*Article*.
-----
Les drones aériens sont devenus un outil essentiel pour de nombreuses entreprises souhaitant inspecter une infrastructure, surveiller un site industriel ou encore établir des modélisations 3D. Mais les services de connectivité disponibles aujourd’hui posent de sérieuses contraintes opérationnelles, limitant du même coup la croissance de ce nouveau marché.
Des drones 4G/5G, mais pourquoi faire ?
Aujourd’hui, les missions de drones ne sont généralement pas intégrées dans les processus business et opérationnels du client final ayant requis ces missions. Les données collectées doivent être souvent manuellement transférées vers le SI pour être analysées, impliquant parfois un délai de plusieurs jours entre un vol de drone et la validation de son bon déroulement.
L’automatisation des missions de drones pourrait transformer les façons de travailler et apporter des gains de temps et de productivité considérables
L’automatisation des missions de drones pourrait transformer les façons de travailler et apporter des gains de temps et de productivité considérables : planification d’opérations occasionnelles ou de vols de routine, décollage sans intervention humaine depuis un vertiport, collecte des données et analyse en (quasi-) temps réel par des algorithmes d’intelligence artificielle, enfin prise de décision. Par exemple, un drone effectue une mission de surveillance dans un port et transmet des flux vidéo HD. Si une intrusion ou une anomalie est détectée, une alerte est déclenchée au centre de contrôle et un pilote reprend le drone en pilotage manuel à distance pour une levée de doute. Au besoin, une équipe de sécurité est dépêchée sur place.
D’autre part, la portée réduite des technologies utilisées aujourd’hui pour établir une liaison (directe) entre le pilote et son drone, ajoutée à l’obligation d’avoir un pilote humain à proximité immédiate du drone, ferme la porte à de nombreuses possibilités. Imaginez donc devoir inspecter plusieurs dizaines de milliers de kilomètres de lignes à haute tension avec un pilote suivant son drone à moins de 300m ! L’autorisation des vols dit « BVLoS » (Beyond Visual Line of Sight, au-delà de la ligne de vue du pilote) permettrait alors de piloter un drone depuis un centre de contrôle à distance.
-----
*Enregistrements fournis*.
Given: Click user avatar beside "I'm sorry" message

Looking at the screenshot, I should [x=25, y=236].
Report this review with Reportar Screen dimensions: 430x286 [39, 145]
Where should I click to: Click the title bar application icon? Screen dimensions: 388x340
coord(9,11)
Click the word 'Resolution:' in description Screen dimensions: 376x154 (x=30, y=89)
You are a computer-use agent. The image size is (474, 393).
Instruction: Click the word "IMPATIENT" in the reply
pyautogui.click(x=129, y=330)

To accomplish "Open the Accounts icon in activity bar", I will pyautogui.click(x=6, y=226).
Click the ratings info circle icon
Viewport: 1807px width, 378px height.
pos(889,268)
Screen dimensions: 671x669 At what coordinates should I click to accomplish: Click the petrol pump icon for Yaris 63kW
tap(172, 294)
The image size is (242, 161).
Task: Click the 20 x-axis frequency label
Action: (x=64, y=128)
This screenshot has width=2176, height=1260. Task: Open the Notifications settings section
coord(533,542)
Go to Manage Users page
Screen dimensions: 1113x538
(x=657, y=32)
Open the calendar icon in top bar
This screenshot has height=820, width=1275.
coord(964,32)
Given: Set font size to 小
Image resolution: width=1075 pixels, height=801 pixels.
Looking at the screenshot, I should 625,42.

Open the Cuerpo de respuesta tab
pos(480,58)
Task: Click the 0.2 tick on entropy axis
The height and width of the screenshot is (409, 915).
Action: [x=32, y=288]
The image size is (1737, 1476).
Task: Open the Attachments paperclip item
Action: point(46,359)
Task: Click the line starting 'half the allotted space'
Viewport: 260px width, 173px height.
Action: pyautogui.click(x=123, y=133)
-----
*Travail demandé*. Prolongez l'article sur la connectivité 4G/5G des drones en reprenant juste après sa dernière phrase.

*Réponse*.
L’automatisation des missions et les vols BVLoS impliquent tous deux un service de connectivité de bout en bout, via une infrastructure réseau, entre le drone et le SI de l’utilisateur final et entre le drone et son pilote (potentiellement distant). Connecter les drones en 4G / 5G est donc perçu comme essentiel pour l’émergence de nouvelles opportunités de marché, mais en quoi est-ce si différent des services offerts pour d’autres secteurs d’activités, comme la santé, les transports, l’énergie ou l’industrie 4.0 ?
Une qualité de signal identique au sol comme dans l’air ?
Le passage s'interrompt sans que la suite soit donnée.